Stop the jawing on Fosamax—this dangerous drug has to go
Dr. Alan Inglis “House Calls” Newsletter, 1/15/2009
It seems like every time I see an advertisement for a bone–building bisphosphonate drug, it always features some healthy, smiling woman.
Of course, when I notice her perfect jaw line, I wonder if she actually takes the drug at all. Because, as I’ve told you before, these drugs have proven to be an absolute menace, linked time and again to rotting jaws in people who take them regularly.
Yet another study has just confirmed what we’ve known for a while—bisphosphonates are bad news.
Researchers from the University of Southern California School of Dentistry looked at patients who had been taking alendronate, also known as Fosamax, and who required a tooth extraction or other dental work. A full 4% of these people ended up with decaying jaw bones.

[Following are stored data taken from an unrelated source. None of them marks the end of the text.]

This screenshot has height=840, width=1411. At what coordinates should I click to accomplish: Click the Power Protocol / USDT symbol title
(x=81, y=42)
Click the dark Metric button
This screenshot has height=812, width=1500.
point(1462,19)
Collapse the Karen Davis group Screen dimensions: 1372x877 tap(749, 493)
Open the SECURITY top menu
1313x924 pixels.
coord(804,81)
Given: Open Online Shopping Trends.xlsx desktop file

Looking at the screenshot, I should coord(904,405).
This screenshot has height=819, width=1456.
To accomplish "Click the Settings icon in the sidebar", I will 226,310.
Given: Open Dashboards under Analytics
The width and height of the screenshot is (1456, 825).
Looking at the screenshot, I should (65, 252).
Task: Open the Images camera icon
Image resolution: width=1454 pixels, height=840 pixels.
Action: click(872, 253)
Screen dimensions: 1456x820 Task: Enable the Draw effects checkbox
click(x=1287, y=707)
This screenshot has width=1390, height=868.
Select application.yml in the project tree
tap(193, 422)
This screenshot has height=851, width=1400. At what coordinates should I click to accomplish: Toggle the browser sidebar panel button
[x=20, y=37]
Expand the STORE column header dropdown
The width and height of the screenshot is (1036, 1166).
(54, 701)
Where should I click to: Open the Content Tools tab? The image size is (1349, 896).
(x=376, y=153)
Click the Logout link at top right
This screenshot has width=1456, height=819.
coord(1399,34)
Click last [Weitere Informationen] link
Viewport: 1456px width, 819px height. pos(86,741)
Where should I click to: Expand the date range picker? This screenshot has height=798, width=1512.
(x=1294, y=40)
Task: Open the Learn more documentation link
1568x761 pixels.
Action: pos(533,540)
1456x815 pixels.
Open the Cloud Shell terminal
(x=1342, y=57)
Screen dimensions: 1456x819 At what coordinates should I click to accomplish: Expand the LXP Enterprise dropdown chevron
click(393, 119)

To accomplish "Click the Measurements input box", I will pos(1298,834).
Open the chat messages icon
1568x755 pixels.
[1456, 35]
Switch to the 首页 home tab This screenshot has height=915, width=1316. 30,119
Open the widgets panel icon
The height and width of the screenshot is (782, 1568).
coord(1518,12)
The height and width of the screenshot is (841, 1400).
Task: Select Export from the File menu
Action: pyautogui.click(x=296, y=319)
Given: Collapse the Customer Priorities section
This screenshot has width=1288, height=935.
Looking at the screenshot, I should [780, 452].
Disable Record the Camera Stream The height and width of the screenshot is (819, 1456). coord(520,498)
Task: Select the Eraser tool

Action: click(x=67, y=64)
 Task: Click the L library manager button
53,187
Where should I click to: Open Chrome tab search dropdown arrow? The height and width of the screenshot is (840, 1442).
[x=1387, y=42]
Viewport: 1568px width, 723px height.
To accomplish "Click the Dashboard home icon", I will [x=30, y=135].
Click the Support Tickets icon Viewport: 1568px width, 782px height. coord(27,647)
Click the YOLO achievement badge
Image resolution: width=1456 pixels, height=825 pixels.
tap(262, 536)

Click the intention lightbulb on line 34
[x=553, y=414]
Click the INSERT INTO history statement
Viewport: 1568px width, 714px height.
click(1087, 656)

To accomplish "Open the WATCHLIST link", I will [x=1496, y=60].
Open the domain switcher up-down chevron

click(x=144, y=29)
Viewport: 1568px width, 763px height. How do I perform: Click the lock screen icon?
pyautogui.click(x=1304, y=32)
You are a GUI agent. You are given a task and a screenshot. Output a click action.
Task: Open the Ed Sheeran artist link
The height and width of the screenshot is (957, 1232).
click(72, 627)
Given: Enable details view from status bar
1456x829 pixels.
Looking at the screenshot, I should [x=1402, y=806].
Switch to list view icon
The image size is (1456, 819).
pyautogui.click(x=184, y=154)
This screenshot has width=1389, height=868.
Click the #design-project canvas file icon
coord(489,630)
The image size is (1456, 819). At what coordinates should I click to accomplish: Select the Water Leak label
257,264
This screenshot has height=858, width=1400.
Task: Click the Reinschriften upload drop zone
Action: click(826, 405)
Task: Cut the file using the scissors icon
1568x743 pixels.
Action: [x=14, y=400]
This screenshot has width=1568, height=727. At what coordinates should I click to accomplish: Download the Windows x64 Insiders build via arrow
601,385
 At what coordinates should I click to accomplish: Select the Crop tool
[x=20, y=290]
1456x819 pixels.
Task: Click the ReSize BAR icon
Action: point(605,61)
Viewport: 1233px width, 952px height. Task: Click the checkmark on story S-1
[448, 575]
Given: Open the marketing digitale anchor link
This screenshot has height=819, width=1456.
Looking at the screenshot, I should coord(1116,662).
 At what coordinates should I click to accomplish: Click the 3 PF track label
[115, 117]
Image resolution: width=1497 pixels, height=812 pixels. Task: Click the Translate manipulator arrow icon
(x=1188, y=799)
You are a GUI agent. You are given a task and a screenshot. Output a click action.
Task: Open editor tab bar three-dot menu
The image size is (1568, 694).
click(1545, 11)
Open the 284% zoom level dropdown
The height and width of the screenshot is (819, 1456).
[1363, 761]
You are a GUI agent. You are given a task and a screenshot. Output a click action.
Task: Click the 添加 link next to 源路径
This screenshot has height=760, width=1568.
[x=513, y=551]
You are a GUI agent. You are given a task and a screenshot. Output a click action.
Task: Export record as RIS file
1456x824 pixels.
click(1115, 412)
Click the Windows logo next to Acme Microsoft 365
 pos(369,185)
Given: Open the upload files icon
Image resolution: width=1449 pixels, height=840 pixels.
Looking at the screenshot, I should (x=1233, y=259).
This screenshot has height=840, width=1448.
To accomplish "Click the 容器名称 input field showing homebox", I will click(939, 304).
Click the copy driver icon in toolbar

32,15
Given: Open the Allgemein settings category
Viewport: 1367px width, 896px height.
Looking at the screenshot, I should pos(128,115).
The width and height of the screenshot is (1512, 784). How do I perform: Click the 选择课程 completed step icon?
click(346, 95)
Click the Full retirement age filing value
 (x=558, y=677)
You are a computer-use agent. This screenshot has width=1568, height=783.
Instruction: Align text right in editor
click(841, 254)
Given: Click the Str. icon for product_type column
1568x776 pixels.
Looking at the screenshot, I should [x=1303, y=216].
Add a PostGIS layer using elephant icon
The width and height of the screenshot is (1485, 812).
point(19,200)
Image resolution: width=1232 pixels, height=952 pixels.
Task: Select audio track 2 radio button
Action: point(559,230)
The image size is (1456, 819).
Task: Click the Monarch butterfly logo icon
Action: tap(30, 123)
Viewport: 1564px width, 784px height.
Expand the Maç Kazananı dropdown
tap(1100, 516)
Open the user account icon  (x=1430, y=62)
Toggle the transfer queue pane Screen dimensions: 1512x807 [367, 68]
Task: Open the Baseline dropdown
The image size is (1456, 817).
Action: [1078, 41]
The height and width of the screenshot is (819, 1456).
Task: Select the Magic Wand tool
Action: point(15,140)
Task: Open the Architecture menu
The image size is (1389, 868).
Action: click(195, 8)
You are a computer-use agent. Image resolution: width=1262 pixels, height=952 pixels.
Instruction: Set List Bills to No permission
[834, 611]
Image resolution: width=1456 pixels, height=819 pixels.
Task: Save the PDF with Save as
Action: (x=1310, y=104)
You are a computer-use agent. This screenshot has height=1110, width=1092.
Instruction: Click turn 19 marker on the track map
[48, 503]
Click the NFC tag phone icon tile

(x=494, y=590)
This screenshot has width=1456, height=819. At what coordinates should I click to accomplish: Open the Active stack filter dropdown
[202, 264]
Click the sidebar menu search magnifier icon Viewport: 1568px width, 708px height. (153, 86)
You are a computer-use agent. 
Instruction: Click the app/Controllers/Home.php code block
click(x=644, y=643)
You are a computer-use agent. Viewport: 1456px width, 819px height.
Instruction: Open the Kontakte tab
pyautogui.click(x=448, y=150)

In medical terms, 1% of people experiencing side effects is significant. Four percent is enormous and can not be ignored. It’s not just an elephant in the room—it’s a herd of elephants in a closet.
Plus, here’s the kicker—the researchers looked at 13,500 people who had not taken Fosamax, and found no jaw decay whatsoever.
That’s right. Zero. Zip. Nada.
There’s a smoking gun here, and it’s Fosamax. As I’ve told you before, this drug is beyond unnecessary, as most people can strengthen their bones through much more traditional —and safer—methods, such as diet, exercise and vitamin supplementation.
But if you’re still taking Fosamax, and particularly if you’re in need of dental work, you should have a serious conversation with your doctor. This drug is literally disfiguring people, and you don’t want to be next.